PARTICIPAÇÃO. O presidente da Associação Nacional dos Membros do Ministério Público (Conamp), César Mattar Júnior, diz que, apesar de o MP ter sido favorável à mudança, percebeu com o tempo que a medida foi prejudicial à classe. "Nós queremos colaborar efetivamente com a democracia. Queremos participar da elaboração das leis no lugar de apenas zelar pelo cumprimento delas", argumenta.
O assunto foi discutido pela primeira vez no fim de agosto, em uma reunião de entidades representativas do MP com o senador José Nery (PSol-PA). O presidente da Associação dos Juízes Federais do Brasil (Ajufe), Gabriel Wedy, participou do encontro, que tentou mobilizar o senador para o pleito. A ANPR quer alterar a Carta Magna e mudar o artigo que veta a participação de magistrados e membros do MP em cargos eletivos se eles permanecerem na função.
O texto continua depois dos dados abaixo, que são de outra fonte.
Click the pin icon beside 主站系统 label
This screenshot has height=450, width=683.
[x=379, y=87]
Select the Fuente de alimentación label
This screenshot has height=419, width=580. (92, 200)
Durante a reunião com os procuradores, o senador reconheceu a relevância da discussão sob o ponto de vista do exercício da igualdade perante a lei e ficou de analisar a questão. "O que posso dizer a vocês é que vou examinar a questão. É algo importante a ser debatido, para que sejam estabelecidas regras", declarou o senador, na época.
Por meio da assessoria de imprensa, o presidente da Ajufe afirmou que, antes de tomar alguma decisão, vai fazer uma pesquisa para consultar os juízes federais brasileiros sobre o assunto. O presidente da Associação dos Magistrados Brasileiros (AMB), Mozart Valadares Pires, diz que desconhece qualquer pesquisa ou deliberação dos conselhos que formam a entidade sobre o tema, mas pessoalmente se posiciona contra a atividade político-partidária de juízes.
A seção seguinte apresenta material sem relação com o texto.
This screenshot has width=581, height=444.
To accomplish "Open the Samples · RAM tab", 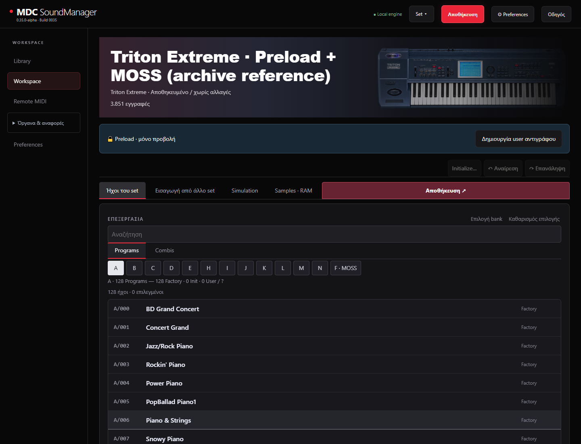I will coord(293,191).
O presidente da Associação Nacional dos Magistrados Trabalhistas (Anamatra), Luciano Athayde Chaves, não tem uma opinião consolidada sobre o tema, mas faz considerações contra a proposta. O presidente da AMB acredita que dificilmente uma PEC nos moldes da pretendida pelos promotores e procuradores de Justiça seria apoiada pela magistratura. "Depois de exercer uma atividade político-partidária e voltar para a magistratura, o juiz poderia ter problemas. Para ser eleito, um candidato precisa de apoios, financiamentos. Dessa forma, ele fica devendo favores e gentilezas que podem arranhar a imparcialidade e a independência do Judiciário", sustenta Valadares.
REPRESENTANTES. O presidente da Anamatra faz duas reflexões sobre o tema. Primeiro, pondera sobre a falta de representantes da classe no Congresso Nacional e da necessidade de ter mais parlamentares como o deputado Regis de Oliveira (PSC-SP), que é desembargador aposentado. "Nos ressentimos da presença de pessoas no Congresso Nacional que conheçam o Judiciário pelo lado de dentro, mas isso não significa necessariamente a elegibilidade de magistrados", ressalta.
Por outro lado, Luciano Chaves questiona se a opinião pública não poderia enxergar uma decisão polêmica como forma do juiz se autopromover, caso ele pudesse se lançar candidato. "Me parece mais conveniente manter o atual modelo, de o juiz ser obrigado a deixar a carreira para se candidatar", opina.
De acordo com o presidente da Conamp, a grande maioria dos promotores é a favor da elegibilidade. Mattar Júnior diz que a entidade vai atuar junto aos deputados federais para que eles aprovem o artigo da PEC 358/2005, a segunda metade da Reforma do Judiciário, que permite que membros do Ministério Público admitidos antes da promulgação da lei possam exercer atividades político-partidárias. "A restrição não é justa. Somos a única carreira de Estado que não pode se candidatar, diferentemente da Defensoria Pública, de todas as polícias e dos advogados públicos de uma maneira geral", afirma.